This post is about eye-tracking, which has recently become affordable for consumers.
A while back, Frank Olaf Sem-jacobsen put up a thread on eye tracking: https://groups.yahoo.com/neo/groups/Voi ... opics/7223.
(Edit: I also found Anthony’s post on eye tracking: https://groups.yahoo.com/neo/groups/Voi ... opics/7695).

Mark Lillibridge mentioned that a number of individuals in this group have disabilities, so I think eye tracking is worth another repost to update people on what’s available.

I would like to post this here because:

1) Eye-Tracking is a powerful accessibility technology

Eye-tracking is one of the most powerful technologies for accessibility, and can aid many people with a motor disability.
If you look at people with ALS/Lou Gehrig’s disease, they are some of the most disabled individuals.
As the neurons degenerate, and they lose control of their muscles, eye tracking is one of the few technologies that they can turn to to give them back control.

2) Eye-tracking can be used in varying degrees

Eye-Tracking can be incorporated in varying degrees to suit a user’s situation.
More disabled individuals can use more active control, such as manipulating interface objects with just your eyes.
Then there’s the more common passive control e.g. when your eye gaze approaches the bottom of a window or page of text, it automatically scrolls down (video demo: http://youtu.be/2q9DarPET0o?t=22s).
If you were to instead press page down, your gaze most likely already went to the bottom of the window before pressing page down.
Or, you look at an interface widget to highlight it, and then press a keyboard button to select it.
Had you been using a mouse or a touchscreen, chances are that you would have looked at the widget first before moving the mouse, or touching the touchscreen to select it.
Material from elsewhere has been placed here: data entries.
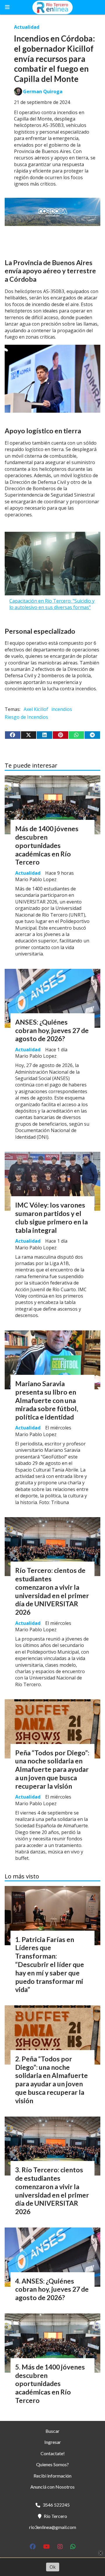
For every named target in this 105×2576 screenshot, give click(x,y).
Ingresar (52, 2442)
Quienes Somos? (52, 2464)
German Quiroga (42, 91)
3) Eye-tracking interfaces can now be explored

I talk about types of interfaces that work with eye tracking, which are newly accessible because eye-tracking itself is recently accessible.

4) Eye-tracking can assist other input methods like speech recognition

I discuss eye tracking working in conjunction with speech recognition.
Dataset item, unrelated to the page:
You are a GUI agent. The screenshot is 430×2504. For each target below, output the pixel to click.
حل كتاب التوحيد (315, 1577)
5) Mouse control vs. eye-tracking + mouse control (eye control to initially teleport cursor near target, and mouse to precisely place cursor)

There are features that are for using mouse control and eye control in conjunction.
E.g. Eye-tracking is used to initially teleport your cursor near your target, and then you can use the mouse to precisely place the cursor.
I discuss a research paper later on that pits mouse control by itself against “mouse control + eye-tracking teleport” in a series of computer tasks.
“Mouse control + eye-tracking teleport” ends up being the clear winner.
(If you want to skip to a demo, the authors of the paper put up a YouTube video.
2:41 shows a competition where you have to click targets as fast as possible: http://youtu.be/7BhqRsIlROA?t=2m41s).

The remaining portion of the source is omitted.